Existe também uma fluidez muito mais perceptível, a qual permite uma conversa entre as categorias - como cultura e bem-estar. “A minha área fala muito sobre dar uma modelada em algum ponto que talvez a pessoa se perdeu no caminho, de não ter mais tempo de diversão, de não ter tempo pra si”, reflete Luca Scarpelli, especialista de cultura, que acredita que essa mudança vem através da escuta. “Muito mais do que chegar e falar o que a pessoa tem que fazer, a gente a escuta, honra sua história e só então pensa no que é bem-estar para ela, o que é cultura para ela.”
PROTESTO
Queer Eye é uma adaptação baseada na série de sucesso original dos EUA Queer Eye for the Straight Guy, exibida pelo canal a cabo Bravo por cinco temporadas em 2003. Em uma época na qual o casamento de mesmo sexo não era legalizado no país, cinco homens homossexuais protagonizavam uma das séries de maiores sucessos da época.
Em 2018, com o reboot, os lugares visitados pelos especialistas eram regiões centrais nos Estados Unidos, como o estado de Missouri, Texas e Georgia. Também conhecido como as regiões mais conservadoras do país.
Hoje, o Brasil é um dos países que mais mata pessoas LGBTQIA + no mundo. De acordo com a Agência Brasil, só em 2021 houve pelo menos 316 mortes desse tipo - um número que representa um aumento de 33,3% em relação ao ano anterior. Junto a isso, o mundo vive uma onda de polarização, guerras e violência, o que a série pretende responder com amor.

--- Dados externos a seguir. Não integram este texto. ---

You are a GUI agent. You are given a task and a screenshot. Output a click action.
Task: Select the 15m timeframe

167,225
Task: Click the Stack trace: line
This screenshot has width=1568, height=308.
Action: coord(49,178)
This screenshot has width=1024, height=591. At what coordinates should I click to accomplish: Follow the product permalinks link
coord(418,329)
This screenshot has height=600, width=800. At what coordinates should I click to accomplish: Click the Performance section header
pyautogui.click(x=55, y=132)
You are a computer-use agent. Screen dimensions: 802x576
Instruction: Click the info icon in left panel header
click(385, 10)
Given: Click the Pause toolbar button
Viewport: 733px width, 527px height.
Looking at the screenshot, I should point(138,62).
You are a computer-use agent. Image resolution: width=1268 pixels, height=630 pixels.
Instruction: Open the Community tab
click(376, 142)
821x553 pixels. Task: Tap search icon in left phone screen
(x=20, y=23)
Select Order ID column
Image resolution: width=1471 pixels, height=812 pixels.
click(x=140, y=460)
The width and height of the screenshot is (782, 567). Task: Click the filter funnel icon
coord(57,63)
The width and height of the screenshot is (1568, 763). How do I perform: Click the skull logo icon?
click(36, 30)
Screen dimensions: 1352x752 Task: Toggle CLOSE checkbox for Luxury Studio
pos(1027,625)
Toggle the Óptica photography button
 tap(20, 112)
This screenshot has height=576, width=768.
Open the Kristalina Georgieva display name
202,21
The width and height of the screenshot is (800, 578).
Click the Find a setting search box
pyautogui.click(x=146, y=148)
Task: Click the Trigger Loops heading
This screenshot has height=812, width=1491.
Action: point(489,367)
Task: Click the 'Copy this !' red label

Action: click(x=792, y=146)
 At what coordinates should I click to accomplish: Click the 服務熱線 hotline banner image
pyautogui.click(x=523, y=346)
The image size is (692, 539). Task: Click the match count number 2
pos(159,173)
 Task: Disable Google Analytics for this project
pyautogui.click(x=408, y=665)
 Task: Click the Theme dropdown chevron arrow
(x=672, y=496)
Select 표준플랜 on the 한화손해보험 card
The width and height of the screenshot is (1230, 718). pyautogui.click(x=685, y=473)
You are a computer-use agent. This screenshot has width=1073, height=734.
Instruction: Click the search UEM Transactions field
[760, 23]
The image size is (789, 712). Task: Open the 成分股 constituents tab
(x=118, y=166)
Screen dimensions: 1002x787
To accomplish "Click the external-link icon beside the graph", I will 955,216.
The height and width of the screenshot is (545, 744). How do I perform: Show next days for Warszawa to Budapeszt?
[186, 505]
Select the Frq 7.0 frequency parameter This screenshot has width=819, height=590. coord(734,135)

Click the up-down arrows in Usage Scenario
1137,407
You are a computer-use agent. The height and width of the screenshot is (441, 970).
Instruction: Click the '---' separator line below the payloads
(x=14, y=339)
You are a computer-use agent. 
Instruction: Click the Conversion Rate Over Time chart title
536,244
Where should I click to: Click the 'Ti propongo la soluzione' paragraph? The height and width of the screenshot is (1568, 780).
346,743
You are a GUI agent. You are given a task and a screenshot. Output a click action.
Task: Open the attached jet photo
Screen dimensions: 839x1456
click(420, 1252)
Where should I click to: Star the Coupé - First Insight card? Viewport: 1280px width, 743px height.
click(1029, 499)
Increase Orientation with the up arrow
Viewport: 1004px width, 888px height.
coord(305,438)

“O programa é um sopro de esperança. A gente já vê tanta coisa que revolta, que machuca, que é bom também ter esse conteúdo de acolhimento e amor”, opina Luca. “E num Brasil tão polarizado, onde é branco ou é preto, o Queer Eye Brasil mostra que entre o branco e o preto tem vários tons de cinza que a gente pode se adaptar. Você não tem que ser nada, você tem que ser do jeito que você é”, completa Fred.